* [Collected data]

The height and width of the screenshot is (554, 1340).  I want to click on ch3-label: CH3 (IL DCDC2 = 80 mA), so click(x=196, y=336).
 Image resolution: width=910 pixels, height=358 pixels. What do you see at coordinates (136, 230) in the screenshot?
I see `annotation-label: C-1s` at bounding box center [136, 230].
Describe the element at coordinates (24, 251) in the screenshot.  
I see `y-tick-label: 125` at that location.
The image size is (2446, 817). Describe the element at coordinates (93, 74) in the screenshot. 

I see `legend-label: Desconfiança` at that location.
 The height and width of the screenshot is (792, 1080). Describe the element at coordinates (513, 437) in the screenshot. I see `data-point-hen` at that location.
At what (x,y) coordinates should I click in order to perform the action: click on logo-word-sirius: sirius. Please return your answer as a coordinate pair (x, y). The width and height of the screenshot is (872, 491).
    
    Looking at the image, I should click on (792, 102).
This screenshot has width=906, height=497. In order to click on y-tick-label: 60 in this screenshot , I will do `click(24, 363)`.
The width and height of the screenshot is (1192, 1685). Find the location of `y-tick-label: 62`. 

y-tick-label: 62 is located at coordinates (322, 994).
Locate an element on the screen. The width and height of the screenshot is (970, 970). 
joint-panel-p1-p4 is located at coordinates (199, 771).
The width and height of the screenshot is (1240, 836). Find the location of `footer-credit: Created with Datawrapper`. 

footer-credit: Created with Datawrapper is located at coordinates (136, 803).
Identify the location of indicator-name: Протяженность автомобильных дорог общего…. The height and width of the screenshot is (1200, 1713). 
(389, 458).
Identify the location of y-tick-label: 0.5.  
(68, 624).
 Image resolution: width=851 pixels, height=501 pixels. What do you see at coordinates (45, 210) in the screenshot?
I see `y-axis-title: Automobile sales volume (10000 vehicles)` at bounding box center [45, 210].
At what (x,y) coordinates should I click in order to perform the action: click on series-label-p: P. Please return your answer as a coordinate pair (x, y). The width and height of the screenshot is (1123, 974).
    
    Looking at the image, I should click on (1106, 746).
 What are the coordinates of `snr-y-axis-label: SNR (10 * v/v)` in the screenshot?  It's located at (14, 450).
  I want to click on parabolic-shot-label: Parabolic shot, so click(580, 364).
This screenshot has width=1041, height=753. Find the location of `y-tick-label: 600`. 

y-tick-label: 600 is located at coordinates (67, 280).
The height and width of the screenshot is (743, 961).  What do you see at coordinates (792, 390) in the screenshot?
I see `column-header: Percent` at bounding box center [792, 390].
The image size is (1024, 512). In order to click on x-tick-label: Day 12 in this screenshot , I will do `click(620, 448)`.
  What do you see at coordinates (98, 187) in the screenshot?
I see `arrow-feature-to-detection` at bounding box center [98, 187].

* [Exercise]
Reproduce each of the items above verbatim, without any changes.

* [Output below]
The height and width of the screenshot is (554, 1340).  I want to click on ch3-label: CH3 (IL DCDC2 = 80 mA), so click(x=196, y=336).
 Image resolution: width=910 pixels, height=358 pixels. What do you see at coordinates (136, 230) in the screenshot?
I see `annotation-label: C-1s` at bounding box center [136, 230].
Describe the element at coordinates (24, 251) in the screenshot.  
I see `y-tick-label: 125` at that location.
The image size is (2446, 817). Describe the element at coordinates (93, 74) in the screenshot. 

I see `legend-label: Desconfiança` at that location.
 The height and width of the screenshot is (792, 1080). Describe the element at coordinates (513, 437) in the screenshot. I see `data-point-hen` at that location.
At what (x,y) coordinates should I click in order to perform the action: click on logo-word-sirius: sirius. Please return your answer as a coordinate pair (x, y). The width and height of the screenshot is (872, 491).
    
    Looking at the image, I should click on (792, 102).
This screenshot has width=906, height=497. In order to click on y-tick-label: 60 in this screenshot , I will do `click(24, 363)`.
The width and height of the screenshot is (1192, 1685). Find the location of `y-tick-label: 62`. 

y-tick-label: 62 is located at coordinates (322, 994).
Locate an element on the screen. The width and height of the screenshot is (970, 970). 
joint-panel-p1-p4 is located at coordinates (199, 771).
The width and height of the screenshot is (1240, 836). Find the location of `footer-credit: Created with Datawrapper`. 

footer-credit: Created with Datawrapper is located at coordinates (136, 803).
Identify the location of indicator-name: Протяженность автомобильных дорог общего…. The height and width of the screenshot is (1200, 1713). 
(389, 458).
Identify the location of y-tick-label: 0.5.  
(68, 624).
 Image resolution: width=851 pixels, height=501 pixels. What do you see at coordinates (45, 210) in the screenshot?
I see `y-axis-title: Automobile sales volume (10000 vehicles)` at bounding box center [45, 210].
At what (x,y) coordinates should I click in order to perform the action: click on series-label-p: P. Please return your answer as a coordinate pair (x, y). The width and height of the screenshot is (1123, 974).
    
    Looking at the image, I should click on (1106, 746).
 What are the coordinates of `snr-y-axis-label: SNR (10 * v/v)` in the screenshot?  It's located at (14, 450).
  I want to click on parabolic-shot-label: Parabolic shot, so click(580, 364).
This screenshot has width=1041, height=753. Find the location of `y-tick-label: 600`. 

y-tick-label: 600 is located at coordinates (67, 280).
The height and width of the screenshot is (743, 961).  What do you see at coordinates (792, 390) in the screenshot?
I see `column-header: Percent` at bounding box center [792, 390].
The image size is (1024, 512). In order to click on x-tick-label: Day 12 in this screenshot , I will do `click(620, 448)`.
  What do you see at coordinates (98, 187) in the screenshot?
I see `arrow-feature-to-detection` at bounding box center [98, 187].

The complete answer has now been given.